> **Given exercise 1**
Rewrite the pull request page from "Conversation" to "unintended pod evictions.", putting "NoSchedule" in place of "NoExecute".
> **Given exercise 2**
According to the pull request page, which file receives the new "Choosing a Taint Effect" section?
> **Given exercise 3**
Carry on the pull request page from its last line onward.

> **Source extract**
# # # # #
Skip to content

Comments

docs: document NoExecute taint risks and add admission warning#120

Merged
k8s-ci-robot merged 1 commit intokubernetes-sigs:mainfrom
ketanjani21:noexecute-1
Feb 24, 2026
Merged

docs: document NoExecute taint risks and add admission warning#120
k8s-ci-robot merged 1 commit intokubernetes-sigs:mainfrom
ketanjani21:noexecute-1

Conversation

@ketanjani21
Copy link
Contributor

@ketanjani21 ketanjani21 commented Feb 5, 2026

Description

Addresses the risk of using NoExecute taints with continuous enforcement mode, which can cause unintended pod evictions.

Changes:

  • Add "Choosing a Taint Effect" section to concepts.md explaining the implications of each taint effect and when to use them
  • Return admission warnings when creating/updating rules with NoExecute effect
  • Add tests for the new warning logic
  • Update taint field godoc with brief caution note

Type of Change

/kind documentation
/kind feature

Testing

# Test 1: NoExecute + continuous  (CAUTION warning)
⎈ kind-nrr-test  cat noexecute-continuous.yaml
  apiVersion: readiness.node.x-k8s.io/v1alpha1
  kind: NodeReadinessRule
  metadata:
    name: test-noexecute-continuous
  spec:
    conditions:
      - type: NetworkReady
        requiredStatus: "True"
# # # # #
Entries for locating words and elements
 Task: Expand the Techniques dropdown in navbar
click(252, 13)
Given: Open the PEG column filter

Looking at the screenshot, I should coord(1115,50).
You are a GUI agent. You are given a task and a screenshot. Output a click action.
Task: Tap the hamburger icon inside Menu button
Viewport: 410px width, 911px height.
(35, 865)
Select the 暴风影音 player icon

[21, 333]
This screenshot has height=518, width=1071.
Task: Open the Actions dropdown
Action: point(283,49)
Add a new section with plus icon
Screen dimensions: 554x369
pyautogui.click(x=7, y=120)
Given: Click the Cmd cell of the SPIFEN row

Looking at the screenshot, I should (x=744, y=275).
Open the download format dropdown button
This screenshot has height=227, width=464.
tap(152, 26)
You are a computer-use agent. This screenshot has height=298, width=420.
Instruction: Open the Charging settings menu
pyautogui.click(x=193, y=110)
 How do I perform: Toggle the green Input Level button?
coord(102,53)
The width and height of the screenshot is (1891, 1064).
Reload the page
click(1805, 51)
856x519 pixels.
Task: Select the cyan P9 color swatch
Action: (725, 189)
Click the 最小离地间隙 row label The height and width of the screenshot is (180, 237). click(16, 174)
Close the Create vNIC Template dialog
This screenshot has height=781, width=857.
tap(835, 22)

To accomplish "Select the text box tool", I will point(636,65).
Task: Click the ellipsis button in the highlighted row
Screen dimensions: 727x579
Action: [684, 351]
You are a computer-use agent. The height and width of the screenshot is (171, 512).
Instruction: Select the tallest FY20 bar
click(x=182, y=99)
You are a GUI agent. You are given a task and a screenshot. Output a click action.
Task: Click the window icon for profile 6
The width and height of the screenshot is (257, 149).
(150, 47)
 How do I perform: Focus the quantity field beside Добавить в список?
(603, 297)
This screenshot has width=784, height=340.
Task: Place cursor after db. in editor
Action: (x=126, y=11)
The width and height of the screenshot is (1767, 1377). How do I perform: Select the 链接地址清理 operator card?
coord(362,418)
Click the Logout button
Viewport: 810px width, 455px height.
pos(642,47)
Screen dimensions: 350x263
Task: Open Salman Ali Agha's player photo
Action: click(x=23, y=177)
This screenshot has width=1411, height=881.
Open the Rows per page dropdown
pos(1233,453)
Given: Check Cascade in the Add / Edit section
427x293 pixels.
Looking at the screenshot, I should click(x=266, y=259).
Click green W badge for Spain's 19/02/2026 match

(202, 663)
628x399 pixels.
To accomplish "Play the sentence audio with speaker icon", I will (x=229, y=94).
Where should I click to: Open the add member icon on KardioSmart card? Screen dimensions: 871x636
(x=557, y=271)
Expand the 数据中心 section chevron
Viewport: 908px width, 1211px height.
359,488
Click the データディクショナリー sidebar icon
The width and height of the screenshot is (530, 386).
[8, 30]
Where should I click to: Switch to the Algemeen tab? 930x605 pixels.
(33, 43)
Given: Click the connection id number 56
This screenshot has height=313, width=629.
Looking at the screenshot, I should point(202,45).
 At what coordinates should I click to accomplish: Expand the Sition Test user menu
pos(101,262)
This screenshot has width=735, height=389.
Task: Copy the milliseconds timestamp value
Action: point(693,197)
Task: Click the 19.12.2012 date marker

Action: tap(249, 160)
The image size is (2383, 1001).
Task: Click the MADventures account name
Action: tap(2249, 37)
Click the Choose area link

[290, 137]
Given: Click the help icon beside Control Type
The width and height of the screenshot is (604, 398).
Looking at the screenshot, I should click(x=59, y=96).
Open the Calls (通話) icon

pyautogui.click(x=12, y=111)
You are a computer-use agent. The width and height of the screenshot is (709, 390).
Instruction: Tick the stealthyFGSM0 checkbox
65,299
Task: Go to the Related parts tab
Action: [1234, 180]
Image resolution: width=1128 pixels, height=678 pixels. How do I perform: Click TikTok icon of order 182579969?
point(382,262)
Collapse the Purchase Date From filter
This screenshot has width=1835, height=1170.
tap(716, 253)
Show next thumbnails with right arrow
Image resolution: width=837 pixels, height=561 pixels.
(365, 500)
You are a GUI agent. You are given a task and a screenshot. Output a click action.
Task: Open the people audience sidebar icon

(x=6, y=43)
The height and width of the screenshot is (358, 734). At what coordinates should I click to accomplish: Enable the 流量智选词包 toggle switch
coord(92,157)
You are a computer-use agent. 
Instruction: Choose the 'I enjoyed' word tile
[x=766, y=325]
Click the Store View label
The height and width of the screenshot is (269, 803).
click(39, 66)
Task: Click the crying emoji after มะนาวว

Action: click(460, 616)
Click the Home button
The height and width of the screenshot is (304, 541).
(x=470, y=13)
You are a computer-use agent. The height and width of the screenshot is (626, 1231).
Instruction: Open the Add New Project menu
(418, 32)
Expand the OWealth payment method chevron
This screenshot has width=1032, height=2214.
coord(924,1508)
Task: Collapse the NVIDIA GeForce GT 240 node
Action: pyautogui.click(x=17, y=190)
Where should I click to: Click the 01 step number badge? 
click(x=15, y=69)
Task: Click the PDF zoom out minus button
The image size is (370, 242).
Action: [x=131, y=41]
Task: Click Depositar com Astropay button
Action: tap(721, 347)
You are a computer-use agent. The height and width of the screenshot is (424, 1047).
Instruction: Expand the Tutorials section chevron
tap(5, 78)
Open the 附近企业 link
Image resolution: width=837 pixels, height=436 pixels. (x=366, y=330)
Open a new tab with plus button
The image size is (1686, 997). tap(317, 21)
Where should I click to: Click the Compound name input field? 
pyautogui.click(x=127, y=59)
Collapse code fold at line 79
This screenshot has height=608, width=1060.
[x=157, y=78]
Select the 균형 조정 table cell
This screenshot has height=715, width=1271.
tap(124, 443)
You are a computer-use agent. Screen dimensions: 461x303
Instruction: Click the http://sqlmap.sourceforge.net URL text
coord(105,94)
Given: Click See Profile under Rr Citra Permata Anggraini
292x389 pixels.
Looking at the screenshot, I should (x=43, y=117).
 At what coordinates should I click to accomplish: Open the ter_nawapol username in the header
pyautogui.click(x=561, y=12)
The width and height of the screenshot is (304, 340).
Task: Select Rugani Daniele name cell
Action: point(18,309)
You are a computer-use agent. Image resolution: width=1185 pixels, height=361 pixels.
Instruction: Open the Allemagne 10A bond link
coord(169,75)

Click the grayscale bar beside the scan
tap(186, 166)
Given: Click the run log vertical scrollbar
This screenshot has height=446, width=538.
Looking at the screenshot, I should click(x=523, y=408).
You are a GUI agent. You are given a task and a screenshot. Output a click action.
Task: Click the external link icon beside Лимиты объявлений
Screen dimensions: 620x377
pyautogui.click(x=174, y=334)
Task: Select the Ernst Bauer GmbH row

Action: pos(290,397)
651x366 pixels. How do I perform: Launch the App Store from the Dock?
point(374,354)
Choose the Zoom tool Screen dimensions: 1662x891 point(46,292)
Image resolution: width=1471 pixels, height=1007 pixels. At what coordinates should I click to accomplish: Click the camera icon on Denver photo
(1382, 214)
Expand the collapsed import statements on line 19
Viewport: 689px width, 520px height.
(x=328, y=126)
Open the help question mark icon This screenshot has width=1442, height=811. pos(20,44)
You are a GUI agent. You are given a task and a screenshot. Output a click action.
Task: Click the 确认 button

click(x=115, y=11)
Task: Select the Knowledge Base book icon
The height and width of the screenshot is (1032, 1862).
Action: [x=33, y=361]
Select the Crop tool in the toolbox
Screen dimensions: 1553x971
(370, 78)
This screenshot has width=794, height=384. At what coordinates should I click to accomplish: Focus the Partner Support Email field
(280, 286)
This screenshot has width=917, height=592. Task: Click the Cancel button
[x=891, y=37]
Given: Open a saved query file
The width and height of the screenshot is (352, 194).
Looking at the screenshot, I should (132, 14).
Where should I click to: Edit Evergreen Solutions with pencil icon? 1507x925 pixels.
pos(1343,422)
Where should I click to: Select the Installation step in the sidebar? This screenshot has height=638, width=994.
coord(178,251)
# # # # #
> **Exercise result 1**
Conversation

@ketanjani21
Copy link
Contributor

@ketanjani21 ketanjani21 commented Feb 5, 2026

Description

Addresses the risk of using NoSchedule taints with continuous enforcement mode, which can cause unintended pod evictions.

> **Exercise result 2**
concepts.md

> **Exercise result 3**
    nodeSelector:
      matchLabels:
        reserved-for: worker
    taint:
      key: readiness.k8s.io/NetworkReady
      effect: NoExecute
    enforcementMode: continuous
    
⎈ kind-nrr-test  kubectl apply -f noexecute-continuous.yaml
Warning: CAUTION: NoExecute with continuous mode evicts pods when conditions fail, risking workload disruption. Consider NoSchedule or bootstrap-only
nodereadinessrule.readiness.node.x-k8s.io/test-noexecute-continuous created

# Test 2: NoExecute + bootstrap-only  (NOTE warning)
⎈ kind-nrr-test  cat noexecute-boostrap-only.yaml
  apiVersion: readiness.node.x-k8s.io/v1alpha1
  kind: NodeReadinessRule
  metadata:
    name: test-noexecute-bootstrap
  spec:
    conditions:
      - type: NetworkReady
        requiredStatus: "True"
    nodeSelector:
      matchLabels:
        reserved-for: worker
    taint:
      key: readiness.k8s.io/NetworkReady2
      effect: NoExecute
    enforcementMode: bootstrap-only
    
⎈ kind-nrr-test  kubectl apply -f noexecute-boostrap-only.yaml
Warning: NOTE: NoExecute will evict existing pods without tolerations. Ensure critical system pods have appropriate tolerations
nodereadinessrule.readiness.node.x-k8s.io/test-noexecute-bootstrap created

# Test 3: empty nodeSelector  (rejected)
⎈ kind-nrr-test  cat invalid-test.yaml
  apiVersion: readiness.node.x-k8s.io/v1alpha1
  kind: NodeReadinessRule
  metadata:
    name: test-invalid
  spec:
    conditions:
      - type: NetworkReady
        requiredStatus: "True"
    nodeSelector: {}
    taint:
      key: readiness.k8s.io/NetworkReady
      effect: NoSchedule
    enforcementMode: continuous
   
⎈ kind-nrr-test  kubectl apply -f invalid-test.yaml
Error from server (Forbidden): error when creating "invalid-test.yaml": admission webhook "vnodereadinessrule.kb.io" denied the request: validation failed: [spec.nodeSelector: Required value: nodeSelector must not be empty]


# Test 4: Conflict detection: same taint key+effect+selector as any other rule (rejected)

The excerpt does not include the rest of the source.